> **Task goal**
Whenever a line of the entries below holds the string "Click", copy that line and return it.

> **Exercise data**
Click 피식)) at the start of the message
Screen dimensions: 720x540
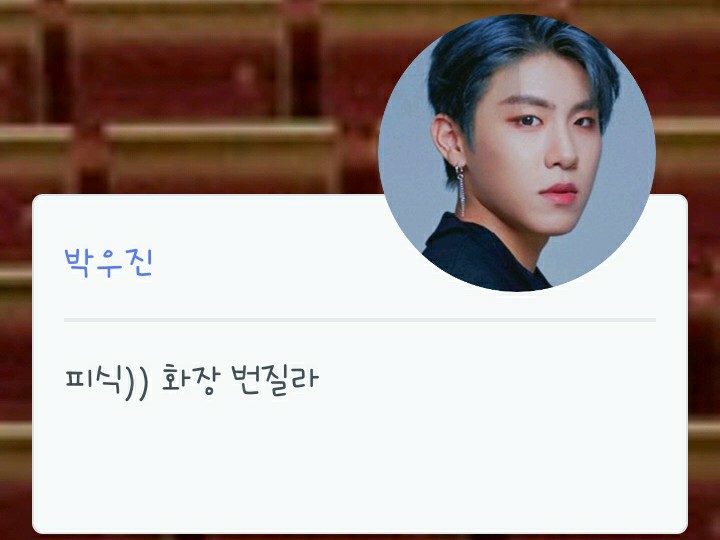point(107,382)
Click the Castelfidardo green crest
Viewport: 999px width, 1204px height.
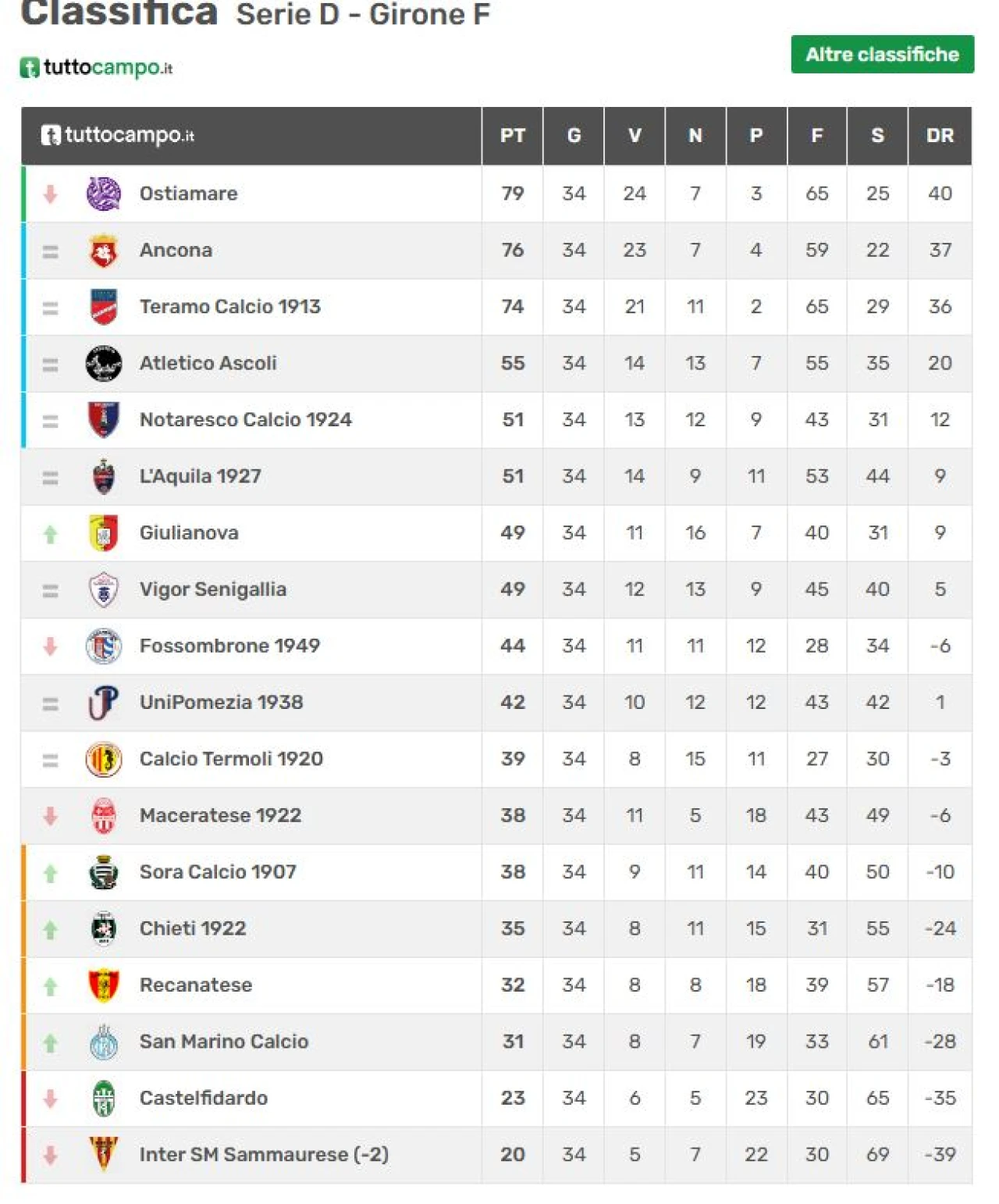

> **Exercise result**
Click 피식)) at the start of the message
Click the Castelfidardo green crest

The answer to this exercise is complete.